◆ EXERCISE PASSAGE:
########################################

In recent years, considerable research has focused on the use of developing monoclonal antibodies via hybridoma fusion techniques in order to attain the desired specificity. For example, Khazaeli et al. (Endocrinology, 109: 1290 (1981)) reported the production of a monoclonal antibody specific for the beta-hCG subunit which showed conflicting degrees of cross-reactivity with hCG. When cross-reactivity was measured in an ELISA assay in which hCG was immobilized, the authors found a minimal cross-reactivity with hCG of about 2%. When cross-reactivity was measured using a double antibody radioimmunoassay in which radioiodinated beta-hCG competed with increasing concentrations of hCG, the authors state that the monoclonal antibody showed a 0.23% cross-reactivity with hCG.
In Stuart et al., Journal of Endocrinology, 98: 323 (1983), the authors studied the production of monoclonal antibodies to hCG and its subunits. Of the monoclonal antibodies characterized by the authors, one reacted only with intact hCG, and another recognized only the free beta-subunit of hCG.
In Wang et al., Hybridoma, 1: 293 (1982), the authors describe the production of two different hybridomas secreting monoclonal antibodies specific for beta-hCG and alpha-hCG.
David et al. (U.S. Pat. No. 4,376,110) discloses a two-site immunometric assay using monoclonal antibodies from two different clones such that the monoclonal antibodies derived from these clones have specificity for different epitopes of the antigen.
In Givner (U.S. Pat. No. 4,138,214), a method and device for detecting pregnancy is disclosed. The device concentrates a body fluid and detection occurs using a monoclonal antibody specific for the betasubunit of hCG.
None of these references discloses a method for detecting nanogram quantities of free beta-hCG subunit in the presence of microgram quantities of hCG, as is often encountered in clinical specimens.

########################################

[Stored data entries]
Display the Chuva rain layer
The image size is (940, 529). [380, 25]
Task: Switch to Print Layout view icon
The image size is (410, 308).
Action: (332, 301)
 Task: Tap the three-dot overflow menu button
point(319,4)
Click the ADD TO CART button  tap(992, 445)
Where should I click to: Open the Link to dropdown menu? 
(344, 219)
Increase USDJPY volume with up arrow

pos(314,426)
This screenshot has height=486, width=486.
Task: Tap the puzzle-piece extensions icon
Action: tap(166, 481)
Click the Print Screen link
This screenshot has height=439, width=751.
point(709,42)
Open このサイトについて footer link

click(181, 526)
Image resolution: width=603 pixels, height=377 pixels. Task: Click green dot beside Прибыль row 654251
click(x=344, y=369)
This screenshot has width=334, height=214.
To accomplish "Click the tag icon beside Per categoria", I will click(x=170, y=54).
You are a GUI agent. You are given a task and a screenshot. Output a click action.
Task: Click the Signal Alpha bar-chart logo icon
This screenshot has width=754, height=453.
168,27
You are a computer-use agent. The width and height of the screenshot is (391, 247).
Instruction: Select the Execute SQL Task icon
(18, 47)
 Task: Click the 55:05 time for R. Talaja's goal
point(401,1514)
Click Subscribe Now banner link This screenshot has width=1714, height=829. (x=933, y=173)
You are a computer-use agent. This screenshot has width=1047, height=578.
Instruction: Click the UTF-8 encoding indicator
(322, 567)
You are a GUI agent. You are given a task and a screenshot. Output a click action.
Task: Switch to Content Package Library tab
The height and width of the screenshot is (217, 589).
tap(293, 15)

########################################

◆ DESCRIPTION OF THE TASK:
Could you edit the hCG antibody passage from "None of these" to "in clinical specimens." so that "clinical specimens" becomes "patient samples"? None of these rows relate to the hCG antibody passage.

◆ RESPONSE:
None of these references discloses a method for detecting nanogram quantities of free beta-hCG subunit in the presence of microgram quantities of hCG, as is often encountered in patient samples.